El gobierno Giral, a pesar de que el poder real no estaba en sus manos, no dejó de actuar, especialmente en el plano internacional. Fue este gobierno el que pidió la venta de armas al gobierno del Frente Popular de Francia, y al no conseguirla, luego a la Unión Soviética, y para lo cual dispuso de las reservas del oro del Banco de España. En el plano interior destituyó a los funcionarios sospechosos de apoyar la sublevación y dictó las primeras medidas para intentar controlar las "ejecuciones" indiscriminadas, arbitrarias y extrajudiciales de "fascistas" que llevaban a cabo decenas de "tribunales revolucionarios", también conocidos como "checas", montadas por las organizaciones y partidos obreros que habían impuesto el "terror rojo" en Madrid y en otros lugares. Así inmediatamente después de producirse los trágicos sucesos de la cárcel Modelo de Madrid, durante los cuales fueron asesinados por milicianos políticos y personas de derechas, el gobierno Giral creó los tribunales especiales "para juzgar los delitos de rebelión y sedición y los cometidos contra la seguridad del Estado", que estarían formados por "tres funcionarios judiciales, que juzgarían como jueces de derecho, y catorce jurados que decidirían sobre los hechos de la causa". Sin embargo estos "tribunales populares" no acabaron con las actividades de las "checas" que siguieron asesinando "fascistas" mediante los "paseos" (detenidos ilegalmente que eran asesinados inmediatamente y cuyos cadáveres eran arrojados en una cuneta o junto a la tapia de un cementerio) o las "sacas" (excarcelaciones de presos que supuestamente iban a ser puestos en libertad pero que en realidad eran llevados al paredón).[16]

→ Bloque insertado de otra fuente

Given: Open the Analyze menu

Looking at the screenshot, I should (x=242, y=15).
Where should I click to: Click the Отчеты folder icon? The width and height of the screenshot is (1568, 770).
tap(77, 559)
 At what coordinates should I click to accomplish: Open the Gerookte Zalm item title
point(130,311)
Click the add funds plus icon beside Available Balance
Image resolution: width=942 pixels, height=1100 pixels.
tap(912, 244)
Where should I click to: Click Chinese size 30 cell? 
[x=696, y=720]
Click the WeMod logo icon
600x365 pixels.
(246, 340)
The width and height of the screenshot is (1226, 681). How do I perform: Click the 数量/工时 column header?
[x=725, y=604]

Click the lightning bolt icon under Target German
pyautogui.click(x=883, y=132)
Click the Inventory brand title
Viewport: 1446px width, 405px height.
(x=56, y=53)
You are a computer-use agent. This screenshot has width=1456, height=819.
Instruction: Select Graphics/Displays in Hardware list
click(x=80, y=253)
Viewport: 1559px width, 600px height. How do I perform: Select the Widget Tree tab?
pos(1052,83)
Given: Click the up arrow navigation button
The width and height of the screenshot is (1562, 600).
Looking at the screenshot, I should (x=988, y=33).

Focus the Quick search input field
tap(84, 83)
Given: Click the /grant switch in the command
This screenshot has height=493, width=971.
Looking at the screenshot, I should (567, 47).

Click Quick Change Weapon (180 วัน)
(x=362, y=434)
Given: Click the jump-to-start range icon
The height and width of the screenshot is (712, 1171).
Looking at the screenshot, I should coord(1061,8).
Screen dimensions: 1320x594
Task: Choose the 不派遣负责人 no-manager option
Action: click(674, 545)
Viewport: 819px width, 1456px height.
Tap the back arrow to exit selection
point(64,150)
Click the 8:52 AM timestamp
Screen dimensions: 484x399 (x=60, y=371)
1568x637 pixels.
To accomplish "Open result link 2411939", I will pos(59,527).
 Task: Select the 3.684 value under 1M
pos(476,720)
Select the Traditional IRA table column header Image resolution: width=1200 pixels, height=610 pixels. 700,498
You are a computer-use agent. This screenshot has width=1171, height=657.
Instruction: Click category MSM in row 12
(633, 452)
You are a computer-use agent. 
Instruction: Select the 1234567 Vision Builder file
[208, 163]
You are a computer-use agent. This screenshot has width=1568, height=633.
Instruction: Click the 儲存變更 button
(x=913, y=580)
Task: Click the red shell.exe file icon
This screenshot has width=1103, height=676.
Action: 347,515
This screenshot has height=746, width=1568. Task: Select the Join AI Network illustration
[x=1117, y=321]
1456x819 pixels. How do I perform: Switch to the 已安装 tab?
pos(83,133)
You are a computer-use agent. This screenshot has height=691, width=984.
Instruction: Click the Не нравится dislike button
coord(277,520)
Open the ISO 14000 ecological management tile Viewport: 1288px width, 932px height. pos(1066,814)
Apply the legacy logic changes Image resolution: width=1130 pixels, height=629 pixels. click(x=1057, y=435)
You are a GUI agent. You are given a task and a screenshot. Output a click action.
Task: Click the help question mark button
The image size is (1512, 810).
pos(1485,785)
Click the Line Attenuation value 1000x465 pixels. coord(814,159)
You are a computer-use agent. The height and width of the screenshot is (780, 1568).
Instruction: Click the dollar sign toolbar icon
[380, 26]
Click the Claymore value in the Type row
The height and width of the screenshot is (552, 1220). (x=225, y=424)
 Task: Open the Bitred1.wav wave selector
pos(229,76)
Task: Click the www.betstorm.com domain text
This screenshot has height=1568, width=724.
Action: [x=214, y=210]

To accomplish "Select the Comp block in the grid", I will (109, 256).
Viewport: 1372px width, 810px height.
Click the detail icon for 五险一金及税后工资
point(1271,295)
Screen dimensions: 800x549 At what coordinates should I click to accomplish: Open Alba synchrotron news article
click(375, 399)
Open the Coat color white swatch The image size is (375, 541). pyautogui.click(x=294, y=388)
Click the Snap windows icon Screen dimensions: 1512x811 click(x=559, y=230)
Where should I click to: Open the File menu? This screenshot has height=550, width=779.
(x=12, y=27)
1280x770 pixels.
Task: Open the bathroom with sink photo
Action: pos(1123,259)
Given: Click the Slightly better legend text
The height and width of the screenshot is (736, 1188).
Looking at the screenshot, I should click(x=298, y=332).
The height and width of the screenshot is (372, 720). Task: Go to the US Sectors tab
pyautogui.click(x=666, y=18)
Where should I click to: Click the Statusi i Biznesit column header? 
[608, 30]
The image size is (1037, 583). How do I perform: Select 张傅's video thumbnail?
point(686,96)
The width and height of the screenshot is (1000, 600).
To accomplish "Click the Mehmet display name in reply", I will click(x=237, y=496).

Sin embargo, el gobierno Giral solo estaba integrado por los republicanos de izquierda, por lo que no representaba en absoluto a las fuerzas que estaban llevando a cabo la intensa movilización social, política y militar abierta con la sublevación de julio de 1936. Así pues, cuando el 3 de septiembre de 1936 el Ejército de África sublevado tomó Talavera de la Reina (ya en la provincia de Toledo, después de haber ocupado Extremadura), José Giral, falto de apoyos y de autoridad, presentó la dimisión al presidente de la República Manuel Azaña, para que le pudiera sustituir un Gobierno que representara "a todos y cada uno de los partidos políticos y organizaciones sindicales y obreras de reconocida influencia en la masa del pueblo español".[17]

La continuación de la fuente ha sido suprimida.